I’ll merge these changes to master after things calm down for a while, I process any feedback I receive (if any) and after Red Hat, Debian and Ubuntu have a stable or long-term support version with glibc >= 2.25, which introduced getentropy. The next Ubuntu LTS will have it, the next Debian stable will have it and RHEL 8 will probably have it.
I may also try to package the library for Fedora, which eventually should make it land in Red Hat. I’m not a Fedora packager yet and this may be a good use case to try to become one and learn about the process.
If anyone’s interested in the project, please take a look at the future branch, comment here, open issues in GitHub, mail me, etc. Any feedback is appreciated because this was just a small experiment and I’m not a user of my own library. Also, I don’t recall ever publishing a shared library before. If I’m doing something wrong and you have experience with that, feedback is appreciated too.
What about Argon2?
Argon2 is another password hashing algorithm that won the Password Hashing Competition in 2015. The competition tried to find an algorithm that was better than bcrypt and scrypt. Its official implementation is released under the terms of the CC0 license, it works under Linux and many other platforms, and builds a shared and static library featuring both high-level and low-level functions. In other words, Argon2 already has a pretty good official, easy-to-use, API and implementation.
In my opinion, if you want to use Argon2, you should be using its official library or libsodium. The latter has packages for most distributions and systems. Argon2 is the best option if you want to move away from bcrypt, but there is no need to do it as of the time I’m writing this. The benefits are mostly mathematical and theoretical. Argon2 is much better, but bcrypt is still very secure.
Argon2 has three parameters allowing you to control the amount of time, memory and threads used to hash the password, as well as a command-line tool to experiment and find out the best values for those parameters in your use case. The libsodium documentation also has a guide to help you choose the right values.
The official library only contains the password hashing functions and leaves out details like generating a random salt or pre-hashing the password to harmonize password processing time. A few quick tests done with the argon2 command line tool from the official implementation revealed a small, almost insignificant password processing time difference between a small 5-byte password and a large 1MB one. I conclude Argon2 doesn’t need pre-hashing but I don’t know the underlying details. You can also choose the size of the generated password hash.
If you’re using libsodium, it includes several functions to generate high quality random bytes, needed for salts. A plain call to getentropy in Linux should also be trivial.
What about scrypt?
If you’re currently using scrypt you already have an implementation, and if you’re not using it yet but you’re considering using it in the future, you could skip it and jump straight to Argon2 (see the previous section). It’s a better option, in my opinion.

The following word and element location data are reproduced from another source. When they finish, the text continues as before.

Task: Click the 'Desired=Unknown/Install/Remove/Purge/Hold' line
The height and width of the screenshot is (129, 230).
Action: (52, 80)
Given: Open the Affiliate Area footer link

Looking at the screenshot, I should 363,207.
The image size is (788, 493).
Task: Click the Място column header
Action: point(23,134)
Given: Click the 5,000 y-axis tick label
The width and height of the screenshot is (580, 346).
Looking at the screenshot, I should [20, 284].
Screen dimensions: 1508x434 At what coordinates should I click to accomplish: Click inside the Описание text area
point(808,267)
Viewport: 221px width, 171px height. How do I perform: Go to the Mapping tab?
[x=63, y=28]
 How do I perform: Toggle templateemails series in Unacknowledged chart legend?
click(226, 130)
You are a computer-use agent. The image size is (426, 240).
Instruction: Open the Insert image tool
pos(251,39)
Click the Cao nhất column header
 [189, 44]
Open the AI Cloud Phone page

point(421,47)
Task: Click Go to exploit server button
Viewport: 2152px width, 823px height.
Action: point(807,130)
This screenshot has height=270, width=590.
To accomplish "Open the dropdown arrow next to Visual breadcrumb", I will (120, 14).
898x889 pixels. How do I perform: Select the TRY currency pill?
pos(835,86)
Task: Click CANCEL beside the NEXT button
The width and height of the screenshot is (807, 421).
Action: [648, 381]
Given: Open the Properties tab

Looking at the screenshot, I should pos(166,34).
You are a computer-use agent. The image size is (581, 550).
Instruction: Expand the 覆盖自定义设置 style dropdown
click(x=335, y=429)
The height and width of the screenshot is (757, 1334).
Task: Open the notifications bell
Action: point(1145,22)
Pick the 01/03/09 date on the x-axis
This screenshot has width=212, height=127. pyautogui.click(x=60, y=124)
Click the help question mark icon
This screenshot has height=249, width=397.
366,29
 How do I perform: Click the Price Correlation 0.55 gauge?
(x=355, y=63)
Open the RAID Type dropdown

If you insist on using scrypt, there’s already a libscrypt project that’s packaged for Debian, Fedora, Arch Linux and others. It takes most of its code from the official scrypt repository to create a library separated from the official command-line tool.
The library also covers obtaining random data to generate seeds (it uses /dev/urandom), but not password pre-hashing. As with Argon2, a small test with a custom command-line tool revealed a very small and almost insignificant password processing time difference between a small and a very large password, so I conclude again no password pre-hashing is needed for libscrypt.